• **EXERCISE INSTRUCTIONS**:
Count the lines in the data below where the string "Traduzir" occurs, please, and give the number alone.

• **EXERCISE MATERIAL**:
Content starts

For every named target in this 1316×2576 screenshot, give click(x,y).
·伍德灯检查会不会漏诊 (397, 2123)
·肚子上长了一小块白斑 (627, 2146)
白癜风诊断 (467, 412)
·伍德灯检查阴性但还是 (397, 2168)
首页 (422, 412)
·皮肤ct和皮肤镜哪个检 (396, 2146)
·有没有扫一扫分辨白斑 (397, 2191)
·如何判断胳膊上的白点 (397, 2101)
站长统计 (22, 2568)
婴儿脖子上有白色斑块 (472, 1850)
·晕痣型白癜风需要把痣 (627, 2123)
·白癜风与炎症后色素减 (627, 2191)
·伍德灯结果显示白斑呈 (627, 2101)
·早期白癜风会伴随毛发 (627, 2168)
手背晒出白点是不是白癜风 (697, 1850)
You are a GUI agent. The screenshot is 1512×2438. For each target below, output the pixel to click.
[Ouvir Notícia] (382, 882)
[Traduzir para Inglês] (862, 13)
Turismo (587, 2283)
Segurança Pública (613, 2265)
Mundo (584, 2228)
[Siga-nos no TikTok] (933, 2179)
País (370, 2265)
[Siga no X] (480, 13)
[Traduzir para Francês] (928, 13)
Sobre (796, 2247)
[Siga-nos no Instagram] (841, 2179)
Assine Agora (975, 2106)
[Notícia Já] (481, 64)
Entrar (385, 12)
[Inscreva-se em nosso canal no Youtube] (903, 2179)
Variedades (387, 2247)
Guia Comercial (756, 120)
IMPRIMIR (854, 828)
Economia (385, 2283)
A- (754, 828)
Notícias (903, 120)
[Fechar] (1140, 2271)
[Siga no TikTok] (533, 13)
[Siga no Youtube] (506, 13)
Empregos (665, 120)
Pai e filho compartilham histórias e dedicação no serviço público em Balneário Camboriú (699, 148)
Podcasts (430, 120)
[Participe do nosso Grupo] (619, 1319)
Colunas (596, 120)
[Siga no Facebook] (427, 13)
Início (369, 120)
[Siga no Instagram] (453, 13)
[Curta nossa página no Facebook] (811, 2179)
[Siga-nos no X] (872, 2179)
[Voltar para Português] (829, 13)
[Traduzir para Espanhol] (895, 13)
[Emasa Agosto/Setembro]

Content ends

• **RESPONSE TO THIS TASK**:
3